Diesmal versucht Solondz eine Art Längsschnitt durch die Gesellschaft. Im Mittelpunkt steht erneut eine jener Mittelstandsfamilien, wieder aus New Jersey, deren Harmoniesucht die meisten US-Sitcoms bedienen und deren Ängste die meisten TV-Movies. Es geht um drei Schwestern, die, so unterschiedlich ihre Ansichten auch sein mögen, dennoch tapfer den familiären Umgang pflegen, indem sie sich immer wieder unter einem Dach vereinen: Trish, die aufopferungsvolle Hausfrau, Joy, die Träumerin, und Helen, die Bestseller-Autorin. Weit entfernt von jeder simplen Typen-Einteilung, wird Trish trotz eigenen Frusts von pädagogischem Impetus angetrieben und ist mit einem als Psychiater gut getarnten Psychopathen verheiratet; hat Joy ein Selbstvertrauen gegenüber Männern entwickelt, das ihr aber sowohl gegenüber den Schwestern abhanden kommt als auch beim Zusammentreffen mit einem sehr dubiosen Taxifahrer; ist Helen unfähig, ihre mühsam antrainierte, stoische Arroganz von ihrem Gefühl der Leere zu trennen. Die Konflikte werden längst nicht mehr offen ausgelebt. Die Schwestern haben einen subtilen Kodex aus Andeutungen und stummen Blicken sowie einem Lächeln zur rechten Zeit entwickelt, das mal gutmütige Zustimmung heuchelt, mal offene Herablassung meint. Hier brilliert besonders Lara Flynn Boyle, die den Regisseur bereitwillig an ihrem Image aus Glamour und Schönheit kratzen läßt. Als Helen wird sie regelmäßig von einem obszönen Anrufer belästigt, den man seinerseits als soziales Wrack kennenlernt. Anders als seine übrigen Opfer verlangt es Helen alsbald nach einem Treffen mit ihm: Die vielen strahlenden Muskelmänner, von denen sie umringt ist, langweilen sie, so wie ihr ganzes schönes Leben. Auch die Eltern leben in vordergründig geordneten Verhältnissen, in hellen, schicken Interieurs, doch ihr Dasein wird bestimmt von Scheidungs- und Todessehnsucht.

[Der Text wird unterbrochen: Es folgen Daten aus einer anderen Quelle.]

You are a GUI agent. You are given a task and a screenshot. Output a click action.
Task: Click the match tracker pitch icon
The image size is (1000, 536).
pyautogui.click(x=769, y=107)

„Happiness“ ist eine Art Sequel, denn es illustriert, mit welchen Verwundungen Erwachsene herumlaufen müssen, die eine ausweglose und düstere Kindheit wie die im Vorgängerfilm gezeigte hinter sich haben. Alles, was zwischen den Schwestern abläuft, nährt sich aus einem einmal etablierten System von Dominanz und Unterwerfung, das sich nicht mehr abstreifen läßt. „Willkommen im Tollhaus“ zeigte die Keimzelle, ein skrupelloses Ringen um Vormachtstellungen im gesellschaftlichen Mikrokosmos von Elternhaus, Schule und Vorort. „Happiness“ macht klar, daß dieses Streben kein Ende hat, in Sackgassen mündet und selbst unter den vermeintlichen Gewinnern Opfer fordern kann. Denn, auch dies wird hier deutlich, gesellschaftlicher Aufstieg ist meist affirmativ, stets den Regeln des jeweiligen sozialen Raums unterworfen. Solondz’ Verlierer sind nicht nur diejenigen, die sich diesen Spielregeln entziehen, sondern auch die anderen, die sich ihnen voll und ganz widmen. Solondz selbst entzieht sich den Spielregeln des Kinos. Er läßt die Kamera am liebsten dann laufen, wenn nichts passiert, wenn sich Figuren schweigend gegenübersitzen, wenn ein Satz ins Mark getroffen hat, wenn Schweigen als erlebte Unmöglichkeit von Verständigung unerträglich wird. Dazu kommen einige Szenen und Dialoge, die sich mit Tabus befassen, die hinter gutbürgerlichen Fassaden gepflegt werden: Masturbation, Päderastie, Inzest. Solondz’ Kunst ist es, gerade in solch heiklen Momenten gängige Dramaturgien zugunsten eines Realismus zu vernachlässigen. Keine szenische Verdichtung, keine musikalische Überhöhung steht dem Zuschauer bei, während die Filmfiguren ihre Niederlagen erleiden, und nicht einmal deren Reaktionen führen zu einer Auflösung, da sie meistens steinern sind. Gerade in dieser Reduktion der filmischen Mittel aber, durch diesen radikalen psychologischen Realismus, durchdringt Solondz seine Themen mit geradezu körperlich spürbarer Unmittelbarkeit, die er auch seinen wunderbar agierenden Schauspielern zu verdanken hat. Entscheidend ist auch seine besondere Begabung für skurrilen Humor, die selbst in den dunkelsten Momenten des Films noch aufscheint.